Gaetano Bucaro

Con la riduzione del 90% del fatturato, il settore della birra artigianale sicuramente è stato il comparto maggiormente danneggiato dalle restrizioni anti-covid 19. La chiusura del settore horeca, nella prima fase del lockdown in primavera e quella della seconda ondata autunnale, ha falcidiato il mondo della birra indipendente  made in Italy, una filiera che conta oltre 900 microbirrifici artigianali nel Paese con una significativa presenza in Sicilia dove tra microbirrifici, Beer Firm e Brew pub si arriva quasi a 75 aziende.

Numeri che fanno della Sicilia una delle regioni più dinamiche nella crescita di imprenditori nel settore dei microbirrifici con una produzione sia diretta che indiretta. Tutto questo rischia di essere azzerato da una crisi imprevedibile e dai risvolti ignoti e che sta mettendo a serio rischio la sopravvivenza di un tessuto produttivo che si era conquistato un posto al sole in questi anni, grazie al coraggio, alla passione e all’intraprendenza di tanti piccoli e medi imprenditori che hanno scommesso sulle potenzialità di un settore fortemente innovativo.

Oggi le speranze degli operatori sono riposte nell’emendamento approvato alla legge di Bilancio 2021 che prevede un fondo di 10 milioni di euro a sostegno delle filiere agricole.

Abbiamo sentito uno dei protagonisti della stagione felice della birra artigianale made in Sicily, almeno fino all’era pre-pandemia Gaetano Bucaro, titolare del birrificio Birra dei Vespri.

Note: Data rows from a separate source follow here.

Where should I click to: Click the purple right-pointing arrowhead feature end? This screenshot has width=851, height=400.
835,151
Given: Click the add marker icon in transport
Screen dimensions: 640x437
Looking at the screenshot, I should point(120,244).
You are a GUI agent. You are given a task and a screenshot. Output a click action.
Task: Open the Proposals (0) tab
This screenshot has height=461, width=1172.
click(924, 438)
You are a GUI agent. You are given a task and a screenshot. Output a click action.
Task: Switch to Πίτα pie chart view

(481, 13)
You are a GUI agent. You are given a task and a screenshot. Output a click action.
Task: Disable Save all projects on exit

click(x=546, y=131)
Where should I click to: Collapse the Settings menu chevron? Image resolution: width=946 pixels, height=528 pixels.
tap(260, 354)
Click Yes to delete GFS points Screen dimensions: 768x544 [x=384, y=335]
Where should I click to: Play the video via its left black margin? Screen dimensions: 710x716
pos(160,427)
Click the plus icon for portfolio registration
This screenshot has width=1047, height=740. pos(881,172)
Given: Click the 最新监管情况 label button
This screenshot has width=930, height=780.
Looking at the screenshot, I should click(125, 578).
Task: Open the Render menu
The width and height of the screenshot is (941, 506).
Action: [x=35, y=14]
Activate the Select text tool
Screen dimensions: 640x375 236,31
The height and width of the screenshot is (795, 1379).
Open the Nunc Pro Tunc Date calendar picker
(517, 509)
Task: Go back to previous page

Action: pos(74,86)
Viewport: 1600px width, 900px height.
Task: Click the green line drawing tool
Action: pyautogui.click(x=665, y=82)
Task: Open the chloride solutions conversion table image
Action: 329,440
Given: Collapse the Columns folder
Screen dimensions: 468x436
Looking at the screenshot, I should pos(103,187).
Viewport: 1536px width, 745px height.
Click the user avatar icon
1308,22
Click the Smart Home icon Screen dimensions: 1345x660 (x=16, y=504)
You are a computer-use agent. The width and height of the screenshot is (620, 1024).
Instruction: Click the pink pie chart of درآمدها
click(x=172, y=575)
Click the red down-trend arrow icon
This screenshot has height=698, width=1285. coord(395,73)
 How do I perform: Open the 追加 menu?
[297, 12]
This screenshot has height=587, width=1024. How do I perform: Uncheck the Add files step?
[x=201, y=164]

“Occorre ridare speranze, con iniziative concrete – dichiara Gaetano Bucaro – agli operatori fiaccati dalla crisi nera generata dalle  chiusure confermate di ristoranti, pub e bar durante tutte le festività di Natale e il blocco di fiere, eventi, sagre con le attività legate allo street food. la birra artigianale e agricola è entrata in una crisi nera. Il provvedimento inserito in Finanziaria costituirebbe un segnale importante, ma urgono provvedimenti strutturali come la definizione di un codice Ateco specifico che differenzi il mondo artigianale della birra dalle grandi multinazionali.

Ad oggi, esiste un unico codice Ateco – spiega Bucaro – sia per i piccoli produttori che per le grandi industrie. Con un codice Ateco differente per i piccoli birrifici indipendenti, invece, si potrebbero mettere in cantiere iniziative specifiche per il comparto, che necessita per la sua peculiarità interventi ad hoc”.